El lehendakari había avisado en varias ocasiones a lo largo de las últimas semanas. Iba a ser en enero cuando su Gobierno –y por extensión … su partido– iba a hacer balance de sus relaciones con el Ejecutivo central tras cumplirse el plazo acordado con el propio Pedro Sánchez para transferir las materias pendientes recogidas en el Estatuto de Gernika y completar el autogobierno vasco. Y, vistos los «incumplimientos» y las tensas negociaciones, era evidente que la nota que Imanol Pradales iba a poner, recordando sus tiempos de profesor universitario, no iba a ser muy buena.
Ese balance negativo iba a condicionar sobre manera la próxima reunión bilateral entre ambos gobiernos, que está pendiente de ser convocada a la espera de la celebración de las elecciones en Aragón y que suele ser el termómetro para calibrar su nivel de entendimiento. Un escenario que en estos momentos no interesa en La Moncloa, que ya acumula demasiados frentes abiertos y arrastra una precariedad política en el Congreso que podría complicarse si el PNV decide romper con Sánchez.
Ante este escenario, en Lehendakaritza esperan un «hito» a corto plazo por parte del Gobierno central que sirviera para rebajar la tensión y permitir a Pradales y el PNV construir una narrativa no tan negativa. Y ese gesto ha llegado este domingo con el anuncio de una reunión al más alto nivel entre Pradales y Sánchez en Madrid. Será este martes por la tarde y sólo con analizar la nota con la que se comunicó esa cita, consensuada entre las dos partes, se aprecia el tono con el que se va a celebrar.

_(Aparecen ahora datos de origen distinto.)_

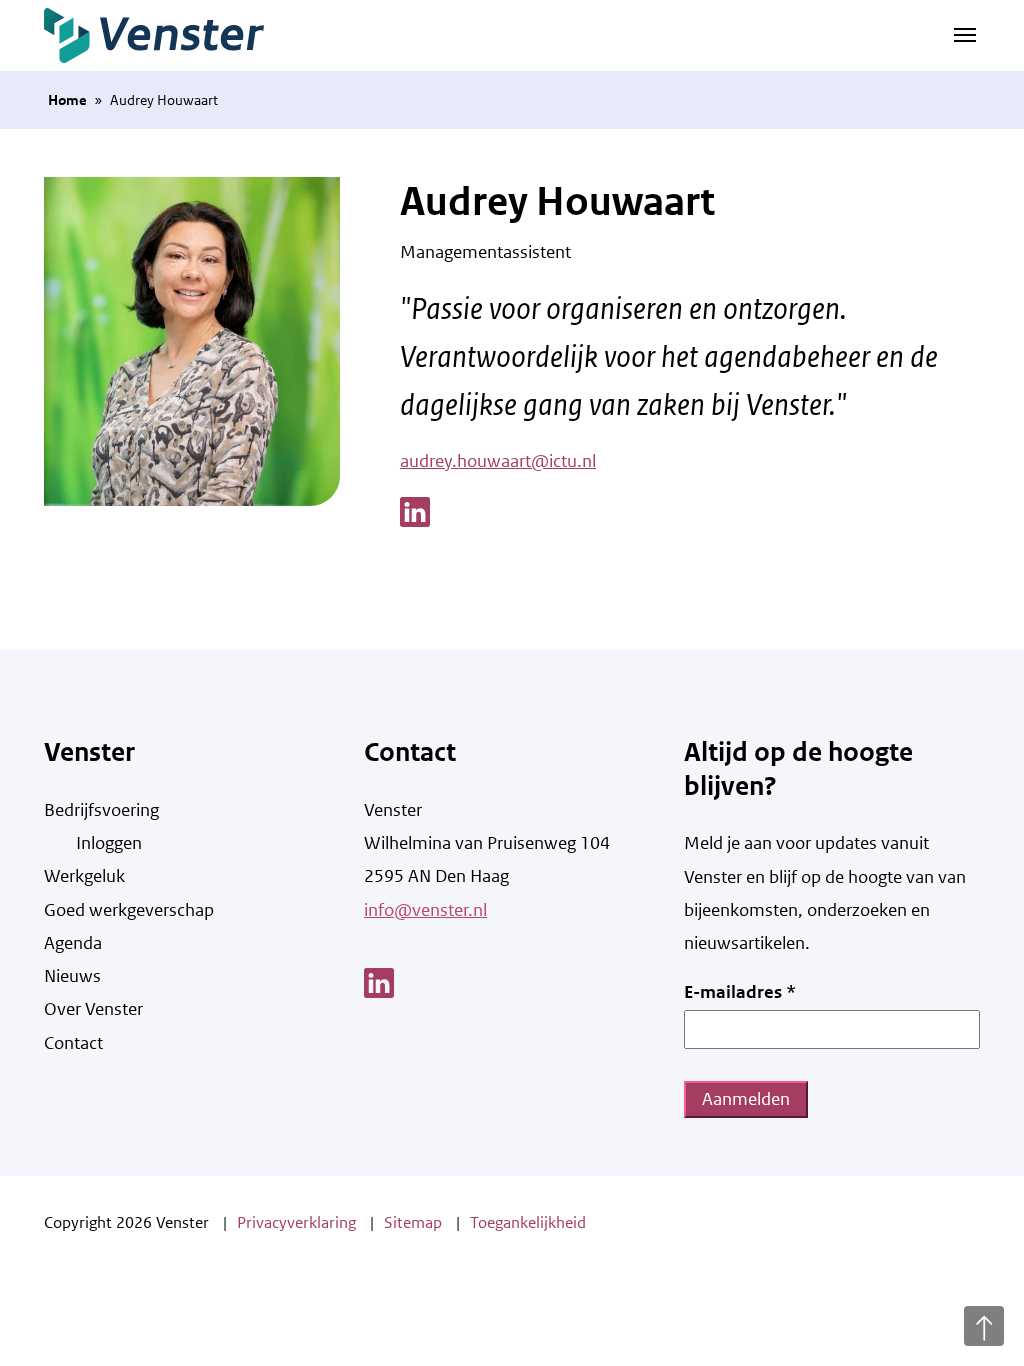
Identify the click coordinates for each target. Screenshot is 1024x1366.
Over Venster (93, 1009)
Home (67, 100)
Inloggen (109, 843)
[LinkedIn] (415, 510)
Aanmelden (746, 1099)
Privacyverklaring (296, 1222)
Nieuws (72, 976)
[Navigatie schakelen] (965, 33)
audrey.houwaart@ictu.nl (498, 461)
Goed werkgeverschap (129, 910)
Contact (73, 1043)
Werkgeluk (84, 876)
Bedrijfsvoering (101, 810)
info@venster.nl (425, 910)
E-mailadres (740, 992)
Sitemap (413, 1222)
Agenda (73, 943)
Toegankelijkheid (528, 1222)
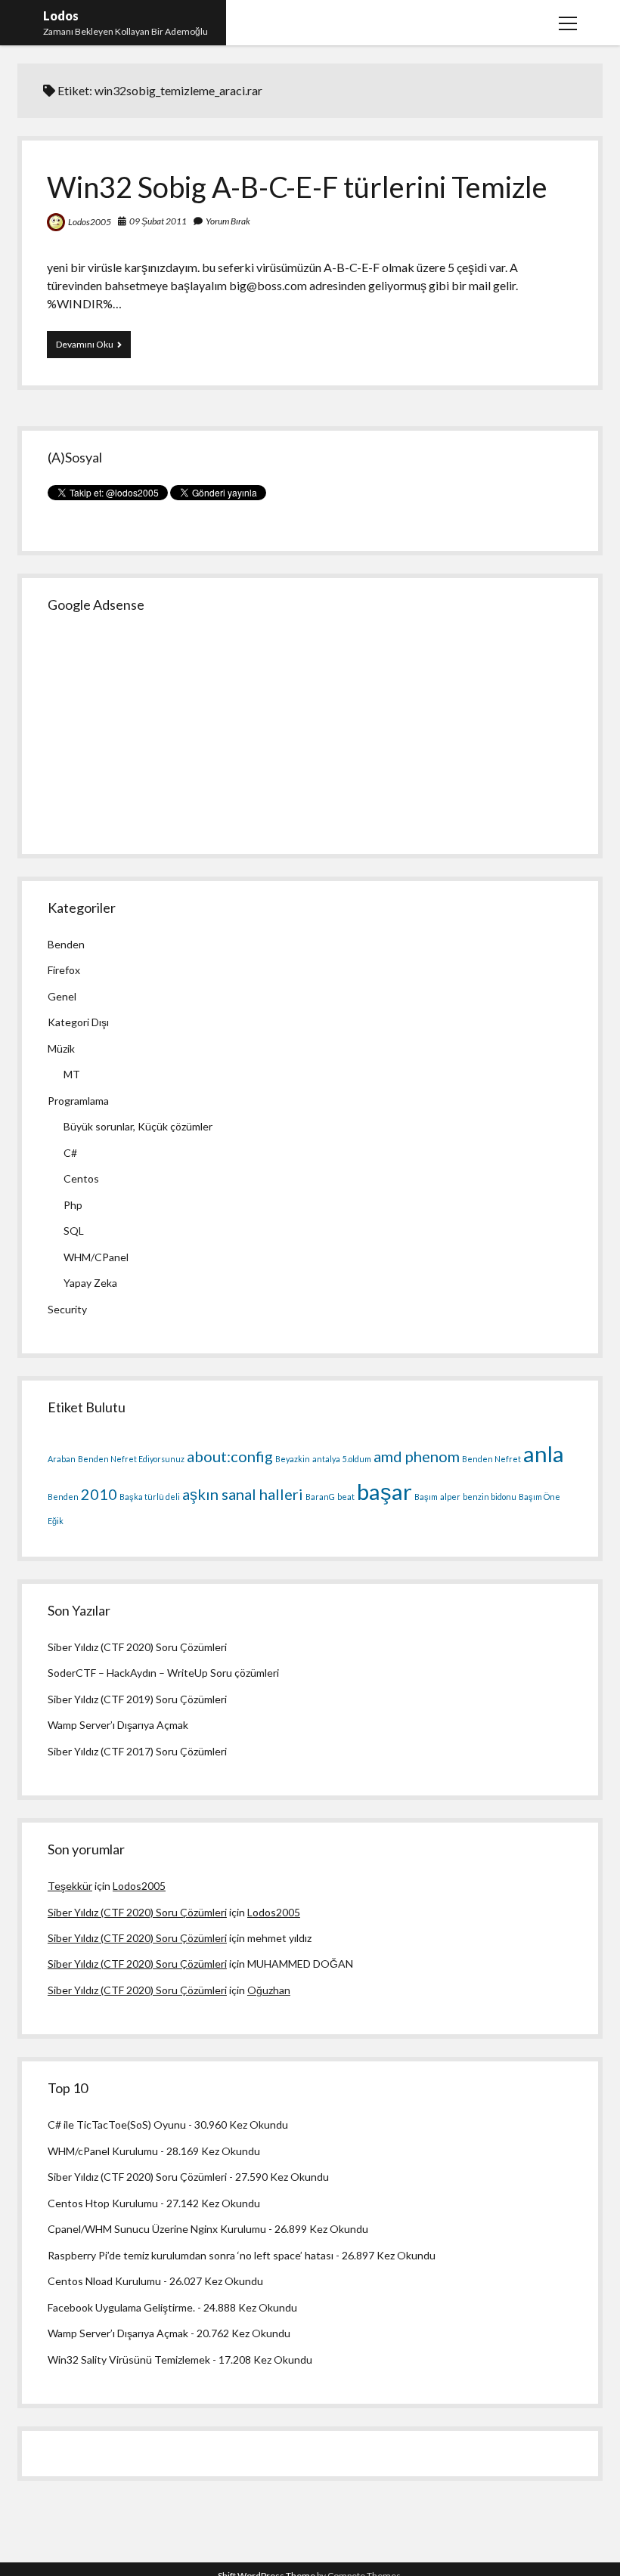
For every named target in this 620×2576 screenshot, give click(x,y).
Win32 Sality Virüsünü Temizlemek (129, 2359)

Asegura el comunicado que el encuentro «se enmarcará» en la voluntad de mantener una relación «bilateral estable» basada en el «diálogo». «Y servirá par analizar el estado de las relaciones y los asuntos de interés común entre ambos ejecutivos», exponen. No hay un orden del día pactado como tal, pero el grueso de la reunión estará centrado en analizar cómo está el proceso de cumplimiento del Estatuto. Sánchez se había comprometido a completarlo a final de año. Y esa promesa se ha incumplido. Sólo han llegado cinco materias ya pactadas hace meses y tras un arduo y áspero proceso de negociación que destapó importantes reticencias en el seno de varios ministerios.
El Gobierno vasco, y el PNV, no han querido hacer sangre por todo esto y han optado por un tono conciliador, tal vez para salvaguardar su entendimiento con el PSE en Euskadi y no tensar las relaciones hasta tal punto que se ponga en peligro la transferencia de las 16 materias aún pendientes. Pero es evidente que existe un malestar en la parte jeltzale del Gobierno vasco, que el lehendakari transmitirá el martes a Sánchez.
De ahí que ese encuentro deba servir para que ambas partes se pongan de acuerdo y tengan claro qué se ha cumplido y qué no de lo pactado, dónde y por qué han surgido las fricciones durante la última negociación y, sobre todo, establezcan una hoja de ruta para abordar los temas pendientes.
Distanciamiento de ERC
Por parte del Gobierno central, Sánchez deberá limar esas asperezas surgidas en las últimas semanas y ofrecer a Pradales un nuevo compromiso sobre el calendario de transferencias, que en el horizonte se enfrenta a los vaivenes de la política nacional y la propia dificultad técnica de las materias. Por ejemplo, la gestión del régimen económico de la Seguridad Social o la de los puertos y aeropuertos, dos ‘carpetas’ de extrema relevancia política.
El líder socialista precisa, en cualquier caso, calmar las aguas con el PNV y garantizarse cierta estabilidad por ese flanco, ahora que Junts ya juega a la contra en el Congreso y que su otro socio catalán, ERC, empieza a dar síntomas de distanciamiento con el PSOE. De hecho, este domingo el presidente de ERC, Oriol Junqueras, ha pedido la dimisión del ministro de Transportes, Óscar Puente, y de la consellera de Territorio, Vivienda y Transición Ecológica de la Generalitat, la socialista Sílvia Paneque, por la situación de los Rodalies –el servicio de Cercanías–.
Además de la cuestión estatutaria, ambos dirigentes tratarán en la reunión del martes «diferentes temas» de la actualidad política. Pradales acudirá con «espíritu constructivo» y con la base de que la relación con Sánchez es buena y fluida. Su último encuentro oficial fue el pasado mes de julio con motivo de la última Comisión Bilateral de Cooperación Permanente, que estuvo condicionada por el estallido, días antes, del ‘caso Cerdán’.